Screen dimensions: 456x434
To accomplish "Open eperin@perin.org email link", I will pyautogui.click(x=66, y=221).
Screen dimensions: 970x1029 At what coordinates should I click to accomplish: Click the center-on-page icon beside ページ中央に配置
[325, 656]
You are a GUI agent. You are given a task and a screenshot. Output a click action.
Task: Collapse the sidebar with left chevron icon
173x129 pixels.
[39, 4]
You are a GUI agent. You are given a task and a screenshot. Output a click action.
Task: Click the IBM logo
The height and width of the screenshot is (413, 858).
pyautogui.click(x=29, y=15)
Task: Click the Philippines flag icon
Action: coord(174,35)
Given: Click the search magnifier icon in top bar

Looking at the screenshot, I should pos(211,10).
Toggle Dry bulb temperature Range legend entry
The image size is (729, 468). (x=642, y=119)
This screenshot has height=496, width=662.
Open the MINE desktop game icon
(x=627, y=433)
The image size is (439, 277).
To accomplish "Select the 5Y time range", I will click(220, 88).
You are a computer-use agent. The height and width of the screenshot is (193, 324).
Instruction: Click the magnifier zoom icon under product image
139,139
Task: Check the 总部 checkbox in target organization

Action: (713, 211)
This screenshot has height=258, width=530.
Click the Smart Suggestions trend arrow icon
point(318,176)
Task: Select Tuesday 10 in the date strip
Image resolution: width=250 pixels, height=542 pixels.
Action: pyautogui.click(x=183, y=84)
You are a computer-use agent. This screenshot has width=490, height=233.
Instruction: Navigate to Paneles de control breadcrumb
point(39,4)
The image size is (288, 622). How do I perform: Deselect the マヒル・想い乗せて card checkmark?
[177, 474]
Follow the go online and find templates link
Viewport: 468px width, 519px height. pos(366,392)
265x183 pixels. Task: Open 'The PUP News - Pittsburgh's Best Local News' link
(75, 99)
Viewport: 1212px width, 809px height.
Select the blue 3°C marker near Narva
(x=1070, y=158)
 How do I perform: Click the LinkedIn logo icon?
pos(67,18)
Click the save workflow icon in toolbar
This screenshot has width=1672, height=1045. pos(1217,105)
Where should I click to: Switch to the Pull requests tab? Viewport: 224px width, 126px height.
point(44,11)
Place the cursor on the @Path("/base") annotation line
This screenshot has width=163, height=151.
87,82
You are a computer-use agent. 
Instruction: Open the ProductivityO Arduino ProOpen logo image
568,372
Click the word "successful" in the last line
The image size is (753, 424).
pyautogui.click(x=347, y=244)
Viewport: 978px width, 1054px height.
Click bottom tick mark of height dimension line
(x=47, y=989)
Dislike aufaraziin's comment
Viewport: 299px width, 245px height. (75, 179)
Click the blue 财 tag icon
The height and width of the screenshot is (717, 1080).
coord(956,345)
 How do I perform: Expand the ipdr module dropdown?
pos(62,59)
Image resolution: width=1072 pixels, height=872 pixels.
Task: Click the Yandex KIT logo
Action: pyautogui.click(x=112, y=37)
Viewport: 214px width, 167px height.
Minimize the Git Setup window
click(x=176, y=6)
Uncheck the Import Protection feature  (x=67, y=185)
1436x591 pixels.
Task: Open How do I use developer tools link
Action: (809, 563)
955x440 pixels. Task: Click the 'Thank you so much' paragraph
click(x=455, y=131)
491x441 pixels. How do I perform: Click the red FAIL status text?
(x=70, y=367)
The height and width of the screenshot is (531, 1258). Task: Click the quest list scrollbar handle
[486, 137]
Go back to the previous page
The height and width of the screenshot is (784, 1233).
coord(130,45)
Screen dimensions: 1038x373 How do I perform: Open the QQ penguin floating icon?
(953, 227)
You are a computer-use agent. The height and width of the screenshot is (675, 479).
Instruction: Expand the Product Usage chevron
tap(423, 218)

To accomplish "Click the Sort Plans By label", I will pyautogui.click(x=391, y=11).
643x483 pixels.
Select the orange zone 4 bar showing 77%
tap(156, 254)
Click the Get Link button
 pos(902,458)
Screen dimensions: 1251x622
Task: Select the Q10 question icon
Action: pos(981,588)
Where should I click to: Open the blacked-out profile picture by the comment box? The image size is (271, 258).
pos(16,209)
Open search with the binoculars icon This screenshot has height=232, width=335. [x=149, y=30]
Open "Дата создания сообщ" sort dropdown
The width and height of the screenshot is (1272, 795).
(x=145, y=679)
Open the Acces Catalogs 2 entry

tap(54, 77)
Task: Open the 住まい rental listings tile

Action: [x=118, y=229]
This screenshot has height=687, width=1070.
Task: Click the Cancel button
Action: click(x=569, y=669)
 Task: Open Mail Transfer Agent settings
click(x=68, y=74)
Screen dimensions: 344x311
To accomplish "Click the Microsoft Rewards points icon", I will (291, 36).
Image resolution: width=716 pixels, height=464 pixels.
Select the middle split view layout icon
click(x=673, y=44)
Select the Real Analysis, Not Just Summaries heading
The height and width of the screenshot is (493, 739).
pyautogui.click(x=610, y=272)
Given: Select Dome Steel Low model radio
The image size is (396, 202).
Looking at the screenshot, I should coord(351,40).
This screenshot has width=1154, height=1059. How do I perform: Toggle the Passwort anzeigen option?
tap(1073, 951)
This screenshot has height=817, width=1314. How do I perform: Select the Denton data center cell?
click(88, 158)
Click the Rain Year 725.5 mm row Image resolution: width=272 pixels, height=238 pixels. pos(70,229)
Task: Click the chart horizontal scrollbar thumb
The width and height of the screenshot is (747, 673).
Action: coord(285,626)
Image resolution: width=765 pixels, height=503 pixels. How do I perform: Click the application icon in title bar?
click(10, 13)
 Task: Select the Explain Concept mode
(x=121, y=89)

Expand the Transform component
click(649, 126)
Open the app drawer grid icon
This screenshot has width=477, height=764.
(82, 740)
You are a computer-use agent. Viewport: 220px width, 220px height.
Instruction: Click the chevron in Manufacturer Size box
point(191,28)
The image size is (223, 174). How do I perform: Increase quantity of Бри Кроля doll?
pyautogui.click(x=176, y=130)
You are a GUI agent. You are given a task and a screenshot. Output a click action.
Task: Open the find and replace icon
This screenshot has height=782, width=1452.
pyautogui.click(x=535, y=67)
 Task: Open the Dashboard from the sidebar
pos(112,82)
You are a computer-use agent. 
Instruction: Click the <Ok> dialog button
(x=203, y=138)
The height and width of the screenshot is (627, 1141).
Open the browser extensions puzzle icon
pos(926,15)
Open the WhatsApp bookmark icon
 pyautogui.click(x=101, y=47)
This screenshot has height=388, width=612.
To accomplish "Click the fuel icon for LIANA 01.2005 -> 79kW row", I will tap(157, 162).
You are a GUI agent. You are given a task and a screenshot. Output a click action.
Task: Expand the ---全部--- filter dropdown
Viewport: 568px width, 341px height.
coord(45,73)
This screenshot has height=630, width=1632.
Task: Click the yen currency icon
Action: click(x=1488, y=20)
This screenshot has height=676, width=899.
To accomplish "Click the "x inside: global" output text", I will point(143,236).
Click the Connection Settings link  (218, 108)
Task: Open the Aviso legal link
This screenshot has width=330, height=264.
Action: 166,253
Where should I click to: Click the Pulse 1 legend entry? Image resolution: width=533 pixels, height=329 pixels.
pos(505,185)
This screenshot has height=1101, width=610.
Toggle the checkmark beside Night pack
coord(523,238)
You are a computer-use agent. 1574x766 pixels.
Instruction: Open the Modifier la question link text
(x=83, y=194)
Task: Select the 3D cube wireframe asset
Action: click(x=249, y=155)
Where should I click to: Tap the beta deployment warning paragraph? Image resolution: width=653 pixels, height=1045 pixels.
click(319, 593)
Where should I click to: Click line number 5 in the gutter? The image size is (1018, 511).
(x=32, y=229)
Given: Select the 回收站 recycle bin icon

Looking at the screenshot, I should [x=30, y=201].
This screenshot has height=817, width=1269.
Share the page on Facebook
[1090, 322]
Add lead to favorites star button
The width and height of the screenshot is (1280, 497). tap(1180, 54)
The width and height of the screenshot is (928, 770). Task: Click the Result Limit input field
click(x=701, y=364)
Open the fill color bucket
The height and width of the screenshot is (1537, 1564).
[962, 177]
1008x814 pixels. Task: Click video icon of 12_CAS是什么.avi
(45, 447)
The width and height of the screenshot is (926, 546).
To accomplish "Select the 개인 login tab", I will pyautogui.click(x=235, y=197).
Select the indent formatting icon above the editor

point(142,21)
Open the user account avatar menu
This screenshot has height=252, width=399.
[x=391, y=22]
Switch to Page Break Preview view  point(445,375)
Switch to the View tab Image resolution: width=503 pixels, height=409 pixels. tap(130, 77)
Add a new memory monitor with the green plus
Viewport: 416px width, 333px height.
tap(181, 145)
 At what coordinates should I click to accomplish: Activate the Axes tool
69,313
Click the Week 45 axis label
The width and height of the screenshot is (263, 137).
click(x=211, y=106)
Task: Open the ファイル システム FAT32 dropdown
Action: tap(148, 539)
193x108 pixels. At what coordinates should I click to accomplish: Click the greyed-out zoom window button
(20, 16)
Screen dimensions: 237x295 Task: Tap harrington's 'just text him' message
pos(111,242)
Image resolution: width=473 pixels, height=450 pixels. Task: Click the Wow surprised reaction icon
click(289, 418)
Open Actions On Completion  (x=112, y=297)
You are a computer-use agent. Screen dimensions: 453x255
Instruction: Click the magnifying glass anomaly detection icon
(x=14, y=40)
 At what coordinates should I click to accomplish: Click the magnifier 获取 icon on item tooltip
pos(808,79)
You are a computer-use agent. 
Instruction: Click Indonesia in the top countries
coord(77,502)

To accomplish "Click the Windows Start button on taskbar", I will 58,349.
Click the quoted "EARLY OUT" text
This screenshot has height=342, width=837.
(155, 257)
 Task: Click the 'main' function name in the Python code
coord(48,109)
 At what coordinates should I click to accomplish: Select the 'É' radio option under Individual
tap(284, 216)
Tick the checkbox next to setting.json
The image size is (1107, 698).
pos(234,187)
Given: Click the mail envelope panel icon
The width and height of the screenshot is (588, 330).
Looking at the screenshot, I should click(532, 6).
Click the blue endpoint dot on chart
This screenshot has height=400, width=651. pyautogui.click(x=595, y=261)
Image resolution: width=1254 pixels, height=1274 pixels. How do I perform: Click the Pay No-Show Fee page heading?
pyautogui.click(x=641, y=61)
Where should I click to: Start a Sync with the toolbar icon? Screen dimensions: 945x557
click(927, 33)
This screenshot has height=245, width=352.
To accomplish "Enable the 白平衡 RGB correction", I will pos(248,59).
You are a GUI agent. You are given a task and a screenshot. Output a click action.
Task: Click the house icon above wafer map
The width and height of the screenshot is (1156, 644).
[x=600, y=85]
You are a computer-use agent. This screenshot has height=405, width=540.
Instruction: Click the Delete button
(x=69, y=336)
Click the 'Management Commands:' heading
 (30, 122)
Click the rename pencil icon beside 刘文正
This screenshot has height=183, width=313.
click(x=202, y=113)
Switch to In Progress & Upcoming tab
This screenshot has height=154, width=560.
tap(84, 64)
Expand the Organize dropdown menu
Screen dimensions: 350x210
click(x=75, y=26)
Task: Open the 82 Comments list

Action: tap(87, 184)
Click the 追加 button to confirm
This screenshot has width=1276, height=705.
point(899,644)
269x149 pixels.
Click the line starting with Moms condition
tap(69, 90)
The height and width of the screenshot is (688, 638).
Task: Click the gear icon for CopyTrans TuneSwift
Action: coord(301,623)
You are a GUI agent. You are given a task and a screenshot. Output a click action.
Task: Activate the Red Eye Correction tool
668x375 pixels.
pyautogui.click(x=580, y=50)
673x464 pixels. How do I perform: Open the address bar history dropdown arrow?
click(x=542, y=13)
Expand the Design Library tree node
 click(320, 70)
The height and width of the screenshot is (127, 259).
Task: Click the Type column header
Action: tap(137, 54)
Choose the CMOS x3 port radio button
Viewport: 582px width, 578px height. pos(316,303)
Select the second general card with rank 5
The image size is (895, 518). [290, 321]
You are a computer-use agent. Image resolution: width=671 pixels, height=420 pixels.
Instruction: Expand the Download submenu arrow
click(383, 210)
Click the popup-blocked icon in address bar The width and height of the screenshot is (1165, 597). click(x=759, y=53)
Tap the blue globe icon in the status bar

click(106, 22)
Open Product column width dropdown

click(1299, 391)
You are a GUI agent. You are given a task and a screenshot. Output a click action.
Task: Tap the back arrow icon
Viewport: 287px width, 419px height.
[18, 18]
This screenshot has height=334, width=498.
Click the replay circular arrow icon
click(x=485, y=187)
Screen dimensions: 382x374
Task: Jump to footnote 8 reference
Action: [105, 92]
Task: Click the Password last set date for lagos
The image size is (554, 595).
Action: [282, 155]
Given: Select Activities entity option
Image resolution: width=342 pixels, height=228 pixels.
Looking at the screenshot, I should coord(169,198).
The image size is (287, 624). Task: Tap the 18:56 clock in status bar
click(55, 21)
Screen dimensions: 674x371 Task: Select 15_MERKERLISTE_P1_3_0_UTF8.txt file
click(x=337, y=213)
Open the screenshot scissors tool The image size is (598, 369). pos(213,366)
◆ ◆ ◆
All lines above from the one with "Click the 'Management Commands:' heading" to the one with "You are a computer-use agent. Image", inclusive, should be copied exactly, and no other lines.

Click the 'Management Commands:' heading
 (30, 122)
Click the rename pencil icon beside 刘文正
This screenshot has height=183, width=313.
click(x=202, y=113)
Switch to In Progress & Upcoming tab
This screenshot has height=154, width=560.
tap(84, 64)
Expand the Organize dropdown menu
Screen dimensions: 350x210
click(x=75, y=26)
Task: Open the 82 Comments list

Action: tap(87, 184)
Click the 追加 button to confirm
This screenshot has width=1276, height=705.
point(899,644)
269x149 pixels.
Click the line starting with Moms condition
tap(69, 90)
The height and width of the screenshot is (688, 638).
Task: Click the gear icon for CopyTrans TuneSwift
Action: coord(301,623)
You are a GUI agent. You are given a task and a screenshot. Output a click action.
Task: Activate the Red Eye Correction tool
668x375 pixels.
pyautogui.click(x=580, y=50)
673x464 pixels. How do I perform: Open the address bar history dropdown arrow?
click(x=542, y=13)
Expand the Design Library tree node
 click(320, 70)
The height and width of the screenshot is (127, 259).
Task: Click the Type column header
Action: tap(137, 54)
Choose the CMOS x3 port radio button
Viewport: 582px width, 578px height. pos(316,303)
Select the second general card with rank 5
The image size is (895, 518). [290, 321]
You are a computer-use agent. Image resolution: width=671 pixels, height=420 pixels.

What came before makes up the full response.